In 2018, Ms McIver falsely began to claim that she had created the serum. Later that year, she placed an order for the serum with a third party, with added ingredients to enhance it. She promoted this in media appearances and with celebrity endorsements. A further reformulation of the serum was sold under the names “Kate McIver” and “Secret Weapon” but without “Elixir”.
HHJ Hacon found that goodwill was associated in the public mind with the trade name “Elixir”. He also found that from June 2018 until March 2019, and even after, Ms McIver repeatedly misrepresented that she had created the Elixir serum:
“Ms McIver's express representation was that she was the creator of the Elixir serum. By inevitable implication, she also made the further representation that she was the creator of the Elixir serum sold by anyone else, including Ms Tang. Both the express and the implied representation were false.”
The judge said that, contrary to the defence’s arguments, there was no agreement between the two women allowing Ms McIver to claim she had created the Elixir serum.
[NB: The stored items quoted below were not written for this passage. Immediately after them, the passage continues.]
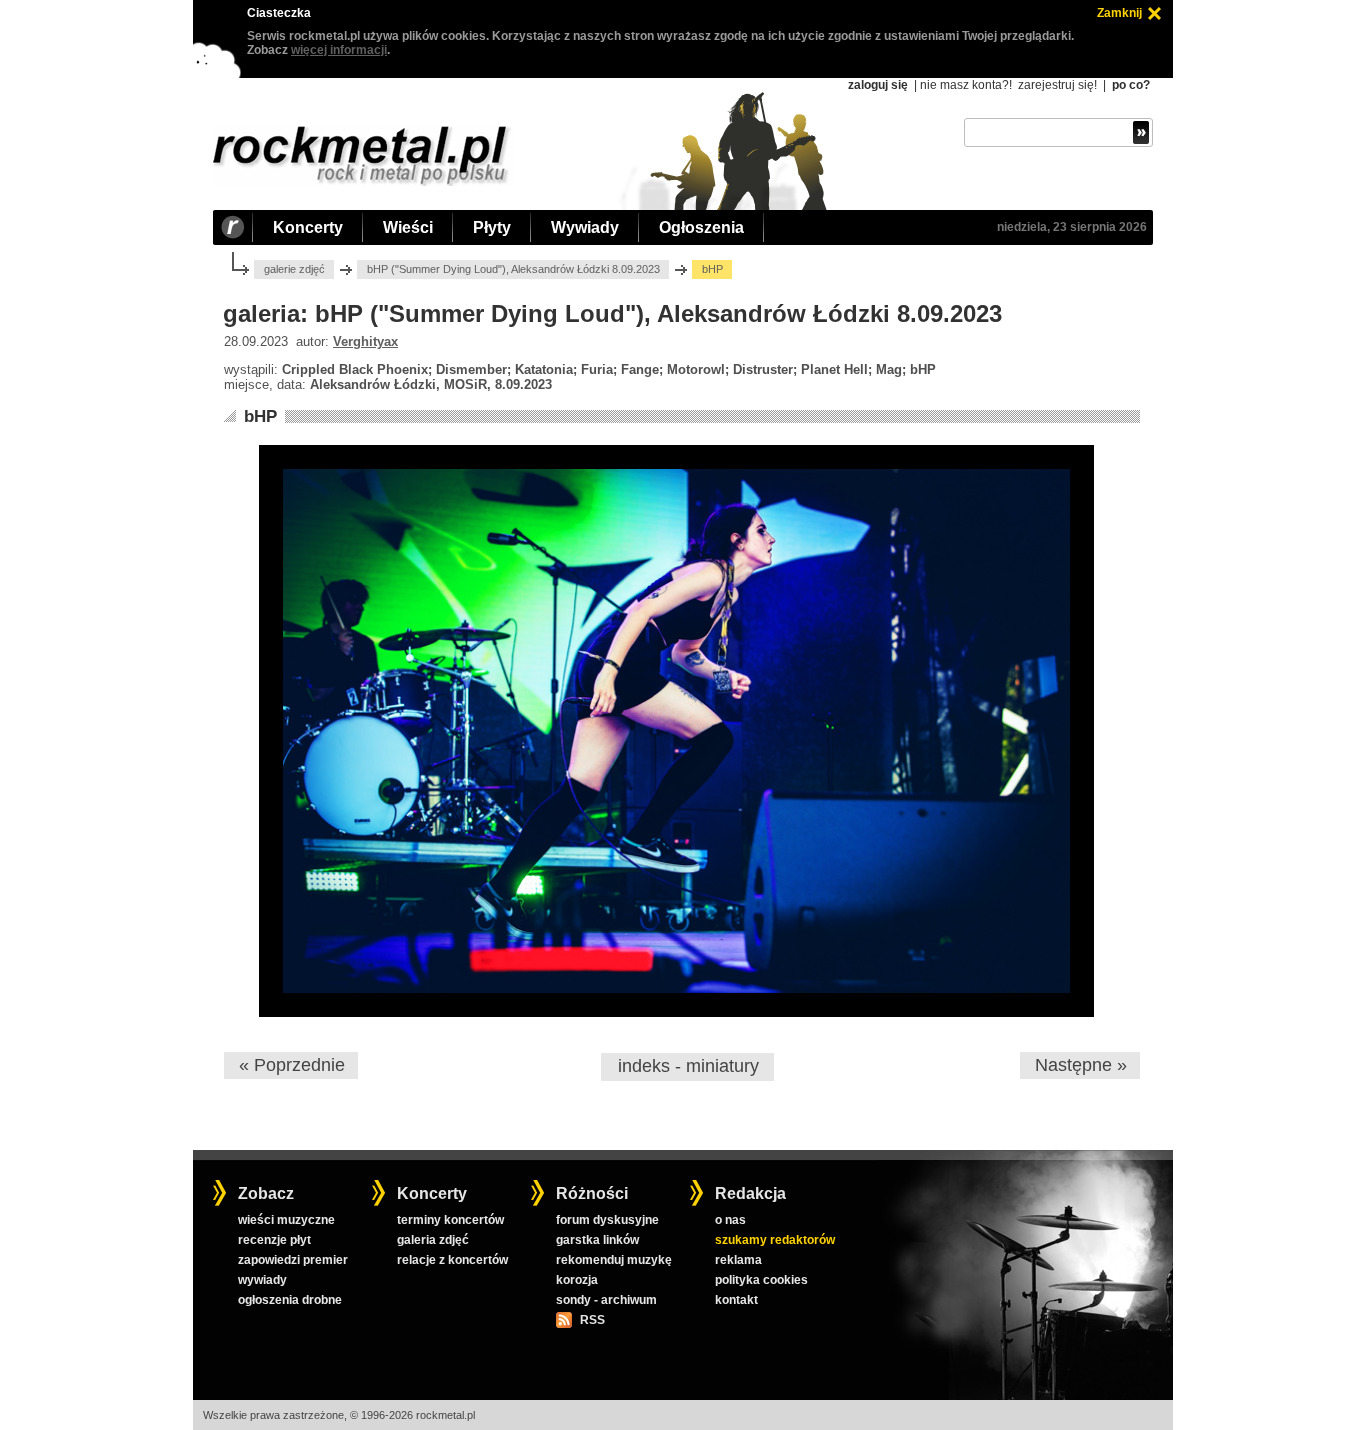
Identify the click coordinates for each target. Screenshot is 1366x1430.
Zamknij (1119, 13)
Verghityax (365, 341)
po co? (1131, 85)
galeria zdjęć (433, 1240)
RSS (592, 1320)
Turning to damage, he found that no loss of sales was proved but there was damage to the reputation of Elixir, a risk of this recurring and of loss of the distinctiveness of the Elixir brand name:
“Continued branding by KMS of its product as ‘original’, which suggests that it is a return to the first formulation of Ms McIver’s Elixir product, is likely to leave YNNY still exposed, at least to some degree, to quality issues in respect of KMS’s product. Further, the misrepresentation up to the present and the possibility of continuing misrepresentation risks rendering Elixir as the name of a generic type of skin serum.”
Passing off was therefore proved.
The claim for malicious falsehood failed as there was no evidence that YNNY had suffered any pecuniary loss. YNNY had also not established intention on the part of Ms McIver to cause loss, meaning that the causing loss by unlawful means claim failed.
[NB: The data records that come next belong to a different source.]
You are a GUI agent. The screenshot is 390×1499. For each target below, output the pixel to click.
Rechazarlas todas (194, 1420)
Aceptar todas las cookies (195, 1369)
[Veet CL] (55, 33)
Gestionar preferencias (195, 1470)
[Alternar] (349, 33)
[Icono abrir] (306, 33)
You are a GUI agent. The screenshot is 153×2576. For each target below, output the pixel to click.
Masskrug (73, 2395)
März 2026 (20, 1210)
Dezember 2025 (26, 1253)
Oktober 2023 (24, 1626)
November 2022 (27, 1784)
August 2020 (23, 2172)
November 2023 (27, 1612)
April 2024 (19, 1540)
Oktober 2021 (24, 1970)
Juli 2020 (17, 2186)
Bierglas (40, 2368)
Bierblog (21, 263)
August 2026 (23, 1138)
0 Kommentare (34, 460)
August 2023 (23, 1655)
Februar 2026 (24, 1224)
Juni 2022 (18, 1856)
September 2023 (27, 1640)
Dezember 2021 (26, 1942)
The copyright claim concerned marketing text that Ms McIver copied from Ms Tang. This was freely supplied by Ms Tang up to November 2018, meaning there was a bare licence. But any use after that date would be infringing.
What does this mean?
The judgment is a reminder that the law of passing off can be a powerful weapon, especially in circumstances where there are no registered IP rights on which to base a claim. However, it is essential to prove the three requirements of goodwill, misrepresentation and damage – something the claimant achieved in this case.